[Task data start]

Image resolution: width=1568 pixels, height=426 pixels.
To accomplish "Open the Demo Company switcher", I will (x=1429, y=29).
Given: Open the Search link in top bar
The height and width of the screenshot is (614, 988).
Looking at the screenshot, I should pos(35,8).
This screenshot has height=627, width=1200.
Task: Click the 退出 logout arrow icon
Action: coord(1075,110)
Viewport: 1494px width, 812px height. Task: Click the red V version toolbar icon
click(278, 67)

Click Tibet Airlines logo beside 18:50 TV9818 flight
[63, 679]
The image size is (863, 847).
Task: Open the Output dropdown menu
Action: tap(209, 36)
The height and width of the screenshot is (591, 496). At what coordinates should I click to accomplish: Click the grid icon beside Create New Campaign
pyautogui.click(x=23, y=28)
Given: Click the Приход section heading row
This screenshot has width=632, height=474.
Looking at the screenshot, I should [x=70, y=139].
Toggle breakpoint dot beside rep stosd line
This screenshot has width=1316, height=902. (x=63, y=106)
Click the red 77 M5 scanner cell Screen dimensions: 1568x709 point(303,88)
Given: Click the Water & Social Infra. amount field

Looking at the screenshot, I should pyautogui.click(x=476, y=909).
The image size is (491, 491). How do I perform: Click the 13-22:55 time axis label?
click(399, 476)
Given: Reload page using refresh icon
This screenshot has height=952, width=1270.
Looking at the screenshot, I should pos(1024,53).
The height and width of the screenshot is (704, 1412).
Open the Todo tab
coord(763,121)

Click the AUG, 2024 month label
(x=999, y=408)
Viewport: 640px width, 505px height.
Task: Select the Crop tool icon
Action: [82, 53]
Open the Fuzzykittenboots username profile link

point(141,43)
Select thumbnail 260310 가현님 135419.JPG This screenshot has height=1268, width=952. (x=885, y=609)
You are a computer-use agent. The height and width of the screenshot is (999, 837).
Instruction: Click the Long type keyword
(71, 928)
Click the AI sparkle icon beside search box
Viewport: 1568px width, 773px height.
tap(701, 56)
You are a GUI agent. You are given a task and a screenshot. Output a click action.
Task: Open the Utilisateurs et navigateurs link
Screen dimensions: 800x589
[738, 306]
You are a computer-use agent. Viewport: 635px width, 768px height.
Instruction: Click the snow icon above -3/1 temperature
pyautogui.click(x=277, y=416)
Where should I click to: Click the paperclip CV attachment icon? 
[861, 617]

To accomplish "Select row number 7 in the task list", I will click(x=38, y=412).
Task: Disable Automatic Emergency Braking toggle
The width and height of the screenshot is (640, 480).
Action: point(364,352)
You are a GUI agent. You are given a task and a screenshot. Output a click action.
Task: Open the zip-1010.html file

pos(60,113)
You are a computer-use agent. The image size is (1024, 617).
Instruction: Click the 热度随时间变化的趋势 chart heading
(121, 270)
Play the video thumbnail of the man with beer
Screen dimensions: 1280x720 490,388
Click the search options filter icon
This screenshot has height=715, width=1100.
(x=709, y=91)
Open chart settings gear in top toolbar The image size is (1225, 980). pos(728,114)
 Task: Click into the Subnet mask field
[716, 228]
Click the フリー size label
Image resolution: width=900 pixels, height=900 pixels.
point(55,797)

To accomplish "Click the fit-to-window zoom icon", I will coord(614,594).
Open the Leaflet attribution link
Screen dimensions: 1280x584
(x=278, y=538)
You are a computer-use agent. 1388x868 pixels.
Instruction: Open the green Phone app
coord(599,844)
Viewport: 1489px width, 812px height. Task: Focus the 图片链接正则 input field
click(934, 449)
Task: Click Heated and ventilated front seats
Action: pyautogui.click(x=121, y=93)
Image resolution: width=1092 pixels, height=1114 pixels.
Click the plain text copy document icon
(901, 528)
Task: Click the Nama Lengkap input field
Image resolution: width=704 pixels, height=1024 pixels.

[Task data end]

# [What is being asked]
Convert the data into a JSON list of strings, one string per line with blank lines omitted, starting at the line containing "Task: Click into the Subnet mask field" and ending at the last line of the data.

# [Answer]
[
  " Task: Click into the Subnet mask field",
  "[716, 228]",
  "Click the フリー size label",
  "Image resolution: width=900 pixels, height=900 pixels.",
  "point(55,797)",
  "To accomplish \"Click the fit-to-window zoom icon\", I will coord(614,594).",
  "Open the Leaflet attribution link",
  "Screen dimensions: 1280x584",
  "(x=278, y=538)",
  "You are a computer-use agent. 1388x868 pixels.",
  "Instruction: Open the green Phone app",
  "coord(599,844)",
  "Viewport: 1489px width, 812px height. Task: Focus the 图片链接正则 input field",
  "click(934, 449)",
  "Task: Click Heated and ventilated front seats",
  "Action: pyautogui.click(x=121, y=93)",
  "Image resolution: width=1092 pixels, height=1114 pixels.",
  "Click the plain text copy document icon",
  "(901, 528)",
  "Task: Click the Nama Lengkap input field",
  "Image resolution: width=704 pixels, height=1024 pixels."
]